§ **Page excerpt**:
■ ■ ■ ■
“Sports serves society by providing vivid examples of excellence.” — George F. Will
Earlier today, ESPN announced that it is shuttering its sports commentary website, Grantland. Dear friends, I am heartbroken. I will miss the well-written, offbeat sports journalism, but I will get over that. Somehow, someway, the internet will provide me with something else to read in the bathroom. The handful of Grantland contributors whose work I followed religiously will no doubt resurface elsewhere. The sun will rise; the world will turn. But my heart breaks, nonetheless, because I cherished the idea of Grantland.
Sports has been America’s great passion since before the invention of the radio. From the beginning, men like Damon Runyon, Ring Lardner, and Grantland Rice told the story of sports in print, describing in often beautiful prose an elegant dance of personality and athleticism for readers with the imagination and attention span to follow sports the way you or I might read a novel. Few fans in those days would ever see a game in person, but they lived and died with their teams through the literary prism of a well-written story.
■ ■ ■ ■
§ **Given exercise 1**:
Rewrite the records as a numbered list, starting with the first line of the records and going on through the line with "pos(265,387)", leaving out blank lines.
The records are unrelated to the essay on Grantland.

(Data for locating visible targets)
■ ■ ■ ■
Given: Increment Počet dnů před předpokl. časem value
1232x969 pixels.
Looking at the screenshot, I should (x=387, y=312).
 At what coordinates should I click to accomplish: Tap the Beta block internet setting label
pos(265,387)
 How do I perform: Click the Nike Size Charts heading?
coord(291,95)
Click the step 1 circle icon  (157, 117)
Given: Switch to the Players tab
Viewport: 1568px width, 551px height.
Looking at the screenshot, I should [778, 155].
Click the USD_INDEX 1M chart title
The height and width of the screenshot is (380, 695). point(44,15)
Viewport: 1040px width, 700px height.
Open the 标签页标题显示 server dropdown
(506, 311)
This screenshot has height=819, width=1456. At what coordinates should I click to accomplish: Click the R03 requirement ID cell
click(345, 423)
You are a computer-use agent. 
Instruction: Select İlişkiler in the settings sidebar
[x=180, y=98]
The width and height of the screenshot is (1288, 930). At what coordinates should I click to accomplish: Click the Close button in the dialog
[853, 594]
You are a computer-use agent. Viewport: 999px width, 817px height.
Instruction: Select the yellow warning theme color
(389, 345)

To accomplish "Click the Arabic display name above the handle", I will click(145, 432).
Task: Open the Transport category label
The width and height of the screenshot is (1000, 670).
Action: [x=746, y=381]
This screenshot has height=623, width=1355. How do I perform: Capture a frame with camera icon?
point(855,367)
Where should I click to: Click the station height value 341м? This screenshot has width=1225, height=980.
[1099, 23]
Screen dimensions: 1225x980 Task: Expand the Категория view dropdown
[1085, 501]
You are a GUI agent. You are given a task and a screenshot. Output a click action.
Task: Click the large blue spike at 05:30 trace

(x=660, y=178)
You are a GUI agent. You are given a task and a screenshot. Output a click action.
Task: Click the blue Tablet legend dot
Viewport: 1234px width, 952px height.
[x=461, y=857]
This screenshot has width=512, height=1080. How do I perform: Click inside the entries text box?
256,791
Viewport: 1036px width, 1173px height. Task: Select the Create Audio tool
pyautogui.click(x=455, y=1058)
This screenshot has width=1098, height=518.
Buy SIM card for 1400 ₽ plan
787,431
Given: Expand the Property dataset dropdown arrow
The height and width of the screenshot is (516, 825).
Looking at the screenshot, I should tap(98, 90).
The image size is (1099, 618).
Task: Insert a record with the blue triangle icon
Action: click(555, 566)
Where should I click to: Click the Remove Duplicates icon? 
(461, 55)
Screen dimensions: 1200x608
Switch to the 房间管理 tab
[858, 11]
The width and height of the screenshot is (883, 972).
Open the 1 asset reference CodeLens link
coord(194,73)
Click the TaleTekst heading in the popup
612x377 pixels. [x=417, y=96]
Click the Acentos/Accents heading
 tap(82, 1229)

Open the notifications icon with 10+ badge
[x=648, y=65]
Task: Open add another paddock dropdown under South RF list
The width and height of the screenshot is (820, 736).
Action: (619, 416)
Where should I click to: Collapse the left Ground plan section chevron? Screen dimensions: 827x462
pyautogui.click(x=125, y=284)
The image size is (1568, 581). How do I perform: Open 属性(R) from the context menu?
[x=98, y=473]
■ ■ ■ ■
§ **Given exercise 2**:
Answer these from the essay on Grantland:
(a) What sports commentary website did ESPN announce it is shuttering?
(b) Which three men are named as telling the story of sports in print?
(c) Who is credited with the quotation at the top?

§ **Answer 1**:
1. Given: Increment Počet dnů před předpokl. časem value
2. 1232x969 pixels.
3. Looking at the screenshot, I should (x=387, y=312).
4.  At what coordinates should I click to accomplish: Tap the Beta block internet setting label
5. pos(265,387)

§ **Answer 2**:
(a) Grantland
(b) Damon Runyon, Ring Lardner, and Grantland Rice
(c) George F. Will